WORK TO BE COMPLETED: Would you please copy every line from the records that contains the word "browser"?

DATA FOR THIS EXERCISE:
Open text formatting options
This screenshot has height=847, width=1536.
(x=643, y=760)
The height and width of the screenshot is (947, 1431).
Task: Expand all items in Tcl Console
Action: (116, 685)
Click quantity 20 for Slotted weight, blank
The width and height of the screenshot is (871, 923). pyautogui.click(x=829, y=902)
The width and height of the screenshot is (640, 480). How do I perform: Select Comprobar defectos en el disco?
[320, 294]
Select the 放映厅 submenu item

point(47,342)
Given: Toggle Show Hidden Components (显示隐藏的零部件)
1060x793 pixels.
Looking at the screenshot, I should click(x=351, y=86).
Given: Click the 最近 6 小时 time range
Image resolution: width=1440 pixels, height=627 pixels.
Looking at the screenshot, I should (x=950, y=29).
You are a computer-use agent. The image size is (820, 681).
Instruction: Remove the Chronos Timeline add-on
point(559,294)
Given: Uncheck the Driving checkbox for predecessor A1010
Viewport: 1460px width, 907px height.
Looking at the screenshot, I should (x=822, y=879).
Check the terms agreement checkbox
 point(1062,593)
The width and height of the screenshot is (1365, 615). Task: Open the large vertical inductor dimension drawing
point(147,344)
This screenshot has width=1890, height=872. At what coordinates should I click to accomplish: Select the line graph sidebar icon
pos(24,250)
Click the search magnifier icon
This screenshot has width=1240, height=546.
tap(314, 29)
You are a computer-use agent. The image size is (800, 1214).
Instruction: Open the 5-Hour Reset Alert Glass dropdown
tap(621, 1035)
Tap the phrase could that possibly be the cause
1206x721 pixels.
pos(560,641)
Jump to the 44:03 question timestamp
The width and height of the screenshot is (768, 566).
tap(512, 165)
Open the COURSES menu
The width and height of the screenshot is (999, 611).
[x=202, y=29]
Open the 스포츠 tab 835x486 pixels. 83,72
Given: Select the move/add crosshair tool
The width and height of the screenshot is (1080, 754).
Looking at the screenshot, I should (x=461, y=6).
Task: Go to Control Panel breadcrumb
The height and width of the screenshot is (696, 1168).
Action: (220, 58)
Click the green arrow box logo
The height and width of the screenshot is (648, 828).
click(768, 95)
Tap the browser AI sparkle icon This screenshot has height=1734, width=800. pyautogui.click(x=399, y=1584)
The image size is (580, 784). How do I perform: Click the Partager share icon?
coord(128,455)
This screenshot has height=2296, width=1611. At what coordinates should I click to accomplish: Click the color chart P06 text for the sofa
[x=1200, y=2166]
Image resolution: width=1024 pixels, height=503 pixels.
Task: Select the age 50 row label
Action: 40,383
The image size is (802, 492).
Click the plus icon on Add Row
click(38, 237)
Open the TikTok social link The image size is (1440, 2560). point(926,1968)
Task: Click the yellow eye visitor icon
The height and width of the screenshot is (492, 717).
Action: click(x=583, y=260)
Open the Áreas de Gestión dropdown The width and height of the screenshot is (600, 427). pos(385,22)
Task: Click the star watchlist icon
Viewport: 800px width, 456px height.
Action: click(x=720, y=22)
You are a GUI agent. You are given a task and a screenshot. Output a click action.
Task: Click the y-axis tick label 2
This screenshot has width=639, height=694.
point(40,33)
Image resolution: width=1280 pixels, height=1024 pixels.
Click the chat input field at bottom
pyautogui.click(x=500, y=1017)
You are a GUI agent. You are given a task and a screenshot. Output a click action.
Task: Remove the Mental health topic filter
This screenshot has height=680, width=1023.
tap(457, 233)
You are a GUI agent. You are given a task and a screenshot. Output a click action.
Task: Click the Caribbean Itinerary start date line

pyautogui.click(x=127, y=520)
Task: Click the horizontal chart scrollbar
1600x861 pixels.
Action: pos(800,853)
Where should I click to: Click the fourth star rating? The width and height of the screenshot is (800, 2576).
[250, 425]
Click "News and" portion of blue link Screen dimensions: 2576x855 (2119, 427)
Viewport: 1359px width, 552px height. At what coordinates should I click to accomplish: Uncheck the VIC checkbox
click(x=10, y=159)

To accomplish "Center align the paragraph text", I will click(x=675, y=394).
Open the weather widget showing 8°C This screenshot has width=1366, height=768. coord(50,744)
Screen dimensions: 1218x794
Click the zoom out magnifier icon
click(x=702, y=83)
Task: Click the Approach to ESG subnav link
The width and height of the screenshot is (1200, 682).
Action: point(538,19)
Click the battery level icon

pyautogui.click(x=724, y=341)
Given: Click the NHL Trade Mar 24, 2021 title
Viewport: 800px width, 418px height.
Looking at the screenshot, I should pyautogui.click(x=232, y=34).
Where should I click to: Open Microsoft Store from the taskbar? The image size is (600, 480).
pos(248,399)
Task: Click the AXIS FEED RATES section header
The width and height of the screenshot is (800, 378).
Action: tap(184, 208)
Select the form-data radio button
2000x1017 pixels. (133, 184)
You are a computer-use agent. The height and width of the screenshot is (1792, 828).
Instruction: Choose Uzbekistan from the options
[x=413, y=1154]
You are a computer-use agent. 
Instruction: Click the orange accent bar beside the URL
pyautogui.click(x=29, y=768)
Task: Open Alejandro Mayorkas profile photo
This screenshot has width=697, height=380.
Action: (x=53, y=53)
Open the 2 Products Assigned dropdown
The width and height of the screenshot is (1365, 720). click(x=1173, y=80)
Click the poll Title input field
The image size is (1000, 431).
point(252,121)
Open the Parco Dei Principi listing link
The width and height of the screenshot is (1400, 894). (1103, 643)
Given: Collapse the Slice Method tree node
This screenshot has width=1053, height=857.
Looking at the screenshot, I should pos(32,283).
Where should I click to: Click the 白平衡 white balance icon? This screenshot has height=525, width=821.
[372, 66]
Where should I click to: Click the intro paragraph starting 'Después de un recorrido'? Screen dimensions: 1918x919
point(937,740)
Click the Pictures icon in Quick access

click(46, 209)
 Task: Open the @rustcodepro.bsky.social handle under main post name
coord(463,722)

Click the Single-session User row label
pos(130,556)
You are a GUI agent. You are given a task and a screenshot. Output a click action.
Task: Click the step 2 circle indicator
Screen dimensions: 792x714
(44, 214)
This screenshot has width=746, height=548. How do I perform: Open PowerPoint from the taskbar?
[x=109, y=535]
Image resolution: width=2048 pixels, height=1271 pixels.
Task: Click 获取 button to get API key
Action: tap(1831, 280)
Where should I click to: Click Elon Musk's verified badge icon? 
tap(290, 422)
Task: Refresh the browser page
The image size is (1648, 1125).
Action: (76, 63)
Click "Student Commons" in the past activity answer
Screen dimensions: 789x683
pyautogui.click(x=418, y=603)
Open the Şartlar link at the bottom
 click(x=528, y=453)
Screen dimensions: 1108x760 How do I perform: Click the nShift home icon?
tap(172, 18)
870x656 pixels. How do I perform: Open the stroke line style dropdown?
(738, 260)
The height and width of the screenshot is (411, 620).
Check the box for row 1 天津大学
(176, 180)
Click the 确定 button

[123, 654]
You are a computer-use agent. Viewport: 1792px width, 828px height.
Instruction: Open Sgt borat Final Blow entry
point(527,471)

ANSWER:
Tap the browser AI sparkle icon This screenshot has height=1734, width=800. pyautogui.click(x=399, y=1584)
Task: Refresh the browser page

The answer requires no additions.